## TASK A
From the NFL recap, list each of the shutout games from Sunday along with its final score.
## TASK B
Repeat the passage of the NFL recap that opens with the words containing "Adrian Peterson is" and closes with "see Peterson play.".

## SUPPLIED PASSAGE

We’ve seen some ugly offense this season. In addition to the Titans and Browns scoring nothing but field goals in Tennessee’s 12-9 overtime win, there were three shutouts on Sunday, with the Jaguars beating the Colts 27-0, the Rams beating the Cardinals 33-0 and the Chargers beating the Broncos 21-0. There have already been five shutouts this season, and the three shutouts yesterday matched the total number of shutouts for the entire 2016 season.
Jimmy Graham looks terrible. Entering yesterday’s game, Graham, the Seahawks’ former All-Pro tight end, was already having the worst year of his career, averaging just 8.5 yards a catch. Yesterday he was worse than ever, dropping a pass in the end zone and dropping another perfect pass when he was wide open and Russell Wilson hit him in the hands. Graham did score a late touchdown, but he didn’t play as well as his 51 yards and a touchdown might suggest. Graham, who will turn 31 next month, appears to have his best football behind him.
Adrian Peterson is not good. I know, I know, Peterson exceeded expectations last week in his Cardinals debut. But yesterday’s game, in which he gained just 21 yards on 11 carries, was what I expect to see from Peterson going forward. He’s way past his prime and just not a good player anymore. Last week was probably the last good game we’ll ever see Peterson play.
Does Mike McCarthy really have faith in Brett Hundley? McCarthy insisted after Aaron Rodgers went down that the Packers are very confident in Hundley as their starter as long as Rodgers is out. But if that’s the case, why did McCarthy implement such a conservative game plan for Hundley’s first start yesterday? Hundley showed that he can run, but he didn’t do much of anything, nor was he asked to do much of anything, with his arm. He finished with 12 completions in 25 attempts for 87 yards, with no touchdowns and one interception. That’s not going to get it done.

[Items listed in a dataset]
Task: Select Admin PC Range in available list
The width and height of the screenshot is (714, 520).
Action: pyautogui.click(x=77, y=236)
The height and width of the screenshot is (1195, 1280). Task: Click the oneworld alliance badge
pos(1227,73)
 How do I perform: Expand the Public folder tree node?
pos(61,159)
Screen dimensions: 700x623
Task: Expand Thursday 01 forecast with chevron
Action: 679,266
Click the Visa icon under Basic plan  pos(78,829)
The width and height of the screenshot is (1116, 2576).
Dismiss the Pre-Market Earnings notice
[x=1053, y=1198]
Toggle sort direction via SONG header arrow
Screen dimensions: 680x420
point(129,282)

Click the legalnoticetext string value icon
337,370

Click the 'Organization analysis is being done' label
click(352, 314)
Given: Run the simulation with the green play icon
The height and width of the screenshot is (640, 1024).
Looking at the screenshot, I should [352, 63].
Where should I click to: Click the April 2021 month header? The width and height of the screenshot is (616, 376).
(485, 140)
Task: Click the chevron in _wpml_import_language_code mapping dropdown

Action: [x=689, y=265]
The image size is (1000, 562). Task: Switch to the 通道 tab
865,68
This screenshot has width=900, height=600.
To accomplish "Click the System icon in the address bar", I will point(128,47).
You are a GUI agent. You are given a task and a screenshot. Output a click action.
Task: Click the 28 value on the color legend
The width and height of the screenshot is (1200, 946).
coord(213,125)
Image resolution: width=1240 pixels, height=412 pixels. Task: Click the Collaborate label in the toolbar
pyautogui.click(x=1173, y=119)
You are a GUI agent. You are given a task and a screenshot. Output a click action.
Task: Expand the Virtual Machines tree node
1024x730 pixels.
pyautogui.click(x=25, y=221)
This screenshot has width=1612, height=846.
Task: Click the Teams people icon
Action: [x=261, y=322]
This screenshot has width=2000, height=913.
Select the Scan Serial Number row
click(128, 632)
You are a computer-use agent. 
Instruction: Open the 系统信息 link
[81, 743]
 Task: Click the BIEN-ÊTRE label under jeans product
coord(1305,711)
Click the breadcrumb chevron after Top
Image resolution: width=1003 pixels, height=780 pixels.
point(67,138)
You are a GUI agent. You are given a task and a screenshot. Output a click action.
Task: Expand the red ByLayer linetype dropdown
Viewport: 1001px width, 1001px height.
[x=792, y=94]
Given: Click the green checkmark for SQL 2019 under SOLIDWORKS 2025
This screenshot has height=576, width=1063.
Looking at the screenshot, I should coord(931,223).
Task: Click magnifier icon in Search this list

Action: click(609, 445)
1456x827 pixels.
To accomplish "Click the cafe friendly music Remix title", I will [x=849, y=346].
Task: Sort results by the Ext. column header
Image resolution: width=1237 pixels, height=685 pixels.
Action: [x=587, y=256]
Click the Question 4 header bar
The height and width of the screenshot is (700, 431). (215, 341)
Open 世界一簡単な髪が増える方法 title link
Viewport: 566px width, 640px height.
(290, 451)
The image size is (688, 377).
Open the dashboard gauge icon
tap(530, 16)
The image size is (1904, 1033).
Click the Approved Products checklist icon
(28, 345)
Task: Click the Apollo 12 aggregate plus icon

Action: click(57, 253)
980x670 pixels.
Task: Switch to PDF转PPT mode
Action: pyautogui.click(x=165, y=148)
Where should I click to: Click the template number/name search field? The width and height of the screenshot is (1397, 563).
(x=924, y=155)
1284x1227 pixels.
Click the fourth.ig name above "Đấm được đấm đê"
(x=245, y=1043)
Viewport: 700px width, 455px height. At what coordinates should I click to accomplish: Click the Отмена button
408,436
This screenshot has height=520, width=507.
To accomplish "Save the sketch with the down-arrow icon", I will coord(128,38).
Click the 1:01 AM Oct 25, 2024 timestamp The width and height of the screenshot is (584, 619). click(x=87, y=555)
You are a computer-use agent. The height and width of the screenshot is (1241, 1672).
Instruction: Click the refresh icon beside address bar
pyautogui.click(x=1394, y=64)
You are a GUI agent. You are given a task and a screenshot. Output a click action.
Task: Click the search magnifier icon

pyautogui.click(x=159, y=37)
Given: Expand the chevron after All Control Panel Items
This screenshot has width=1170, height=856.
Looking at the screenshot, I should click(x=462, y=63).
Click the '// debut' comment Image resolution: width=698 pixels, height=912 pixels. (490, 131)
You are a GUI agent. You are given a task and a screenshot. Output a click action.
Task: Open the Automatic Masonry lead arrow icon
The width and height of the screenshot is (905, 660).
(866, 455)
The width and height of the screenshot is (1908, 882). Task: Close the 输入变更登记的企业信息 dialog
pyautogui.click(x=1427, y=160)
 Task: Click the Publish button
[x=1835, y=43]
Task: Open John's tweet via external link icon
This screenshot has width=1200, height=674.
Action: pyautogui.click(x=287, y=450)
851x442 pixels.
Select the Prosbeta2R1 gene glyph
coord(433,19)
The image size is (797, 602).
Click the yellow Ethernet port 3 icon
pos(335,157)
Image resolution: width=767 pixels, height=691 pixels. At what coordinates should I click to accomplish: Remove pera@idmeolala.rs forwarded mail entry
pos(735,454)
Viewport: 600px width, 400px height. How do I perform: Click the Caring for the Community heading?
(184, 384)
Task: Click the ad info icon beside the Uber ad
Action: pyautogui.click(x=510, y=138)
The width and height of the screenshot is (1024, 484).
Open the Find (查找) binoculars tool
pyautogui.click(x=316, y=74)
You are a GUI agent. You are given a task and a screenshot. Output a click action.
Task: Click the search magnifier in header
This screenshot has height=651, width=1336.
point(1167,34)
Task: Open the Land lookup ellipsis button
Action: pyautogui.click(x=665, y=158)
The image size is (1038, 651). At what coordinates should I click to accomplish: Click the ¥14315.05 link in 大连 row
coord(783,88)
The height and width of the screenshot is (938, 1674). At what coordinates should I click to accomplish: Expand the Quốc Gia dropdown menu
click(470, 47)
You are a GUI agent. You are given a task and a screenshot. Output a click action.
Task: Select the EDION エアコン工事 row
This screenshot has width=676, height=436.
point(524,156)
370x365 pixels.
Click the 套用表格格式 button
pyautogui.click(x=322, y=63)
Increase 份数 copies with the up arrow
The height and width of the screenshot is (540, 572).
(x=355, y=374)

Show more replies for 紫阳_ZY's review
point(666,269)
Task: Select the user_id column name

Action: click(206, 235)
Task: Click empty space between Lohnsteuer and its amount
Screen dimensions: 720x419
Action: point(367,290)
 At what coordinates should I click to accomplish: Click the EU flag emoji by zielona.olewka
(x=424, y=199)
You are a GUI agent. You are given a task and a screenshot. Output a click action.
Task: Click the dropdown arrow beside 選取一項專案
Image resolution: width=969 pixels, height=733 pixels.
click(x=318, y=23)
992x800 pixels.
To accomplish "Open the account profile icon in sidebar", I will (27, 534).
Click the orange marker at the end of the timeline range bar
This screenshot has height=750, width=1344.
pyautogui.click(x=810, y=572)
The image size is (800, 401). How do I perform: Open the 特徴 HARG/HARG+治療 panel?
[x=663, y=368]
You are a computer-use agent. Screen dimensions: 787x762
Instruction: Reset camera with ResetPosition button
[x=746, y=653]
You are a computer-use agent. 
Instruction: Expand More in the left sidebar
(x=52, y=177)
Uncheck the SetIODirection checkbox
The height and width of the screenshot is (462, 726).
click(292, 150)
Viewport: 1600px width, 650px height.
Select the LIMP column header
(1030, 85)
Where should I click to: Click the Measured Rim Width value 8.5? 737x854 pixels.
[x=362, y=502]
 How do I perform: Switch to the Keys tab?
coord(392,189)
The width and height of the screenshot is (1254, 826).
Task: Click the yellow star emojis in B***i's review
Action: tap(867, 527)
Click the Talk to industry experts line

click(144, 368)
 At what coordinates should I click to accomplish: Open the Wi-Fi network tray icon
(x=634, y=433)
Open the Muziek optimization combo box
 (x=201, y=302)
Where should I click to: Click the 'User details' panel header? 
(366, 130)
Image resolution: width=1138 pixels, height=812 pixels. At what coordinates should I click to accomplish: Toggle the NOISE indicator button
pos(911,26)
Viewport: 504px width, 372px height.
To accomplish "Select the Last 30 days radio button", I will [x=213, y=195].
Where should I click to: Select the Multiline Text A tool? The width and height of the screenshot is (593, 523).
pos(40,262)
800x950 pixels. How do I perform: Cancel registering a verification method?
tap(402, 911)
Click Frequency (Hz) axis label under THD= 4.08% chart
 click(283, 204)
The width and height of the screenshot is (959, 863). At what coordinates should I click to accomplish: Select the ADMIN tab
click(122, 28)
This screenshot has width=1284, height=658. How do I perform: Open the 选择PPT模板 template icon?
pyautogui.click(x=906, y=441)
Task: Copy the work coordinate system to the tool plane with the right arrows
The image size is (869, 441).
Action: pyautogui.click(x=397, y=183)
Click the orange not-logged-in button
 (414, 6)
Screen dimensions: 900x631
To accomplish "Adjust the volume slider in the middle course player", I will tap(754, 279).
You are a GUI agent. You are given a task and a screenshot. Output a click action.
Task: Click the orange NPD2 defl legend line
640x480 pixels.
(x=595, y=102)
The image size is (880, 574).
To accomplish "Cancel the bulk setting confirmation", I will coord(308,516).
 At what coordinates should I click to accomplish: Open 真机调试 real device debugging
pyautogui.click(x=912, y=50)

## YOUR SOLUTION A
- Jaguars 27, Colts 0
- Rams 33, Cardinals 0
- Chargers 21, Broncos 0

## YOUR SOLUTION B
Adrian Peterson is not good. I know, I know, Peterson exceeded expectations last week in his Cardinals debut. But yesterday’s game, in which he gained just 21 yards on 11 carries, was what I expect to see from Peterson going forward. He’s way past his prime and just not a good player anymore. Last week was probably the last good game we’ll ever see Peterson play.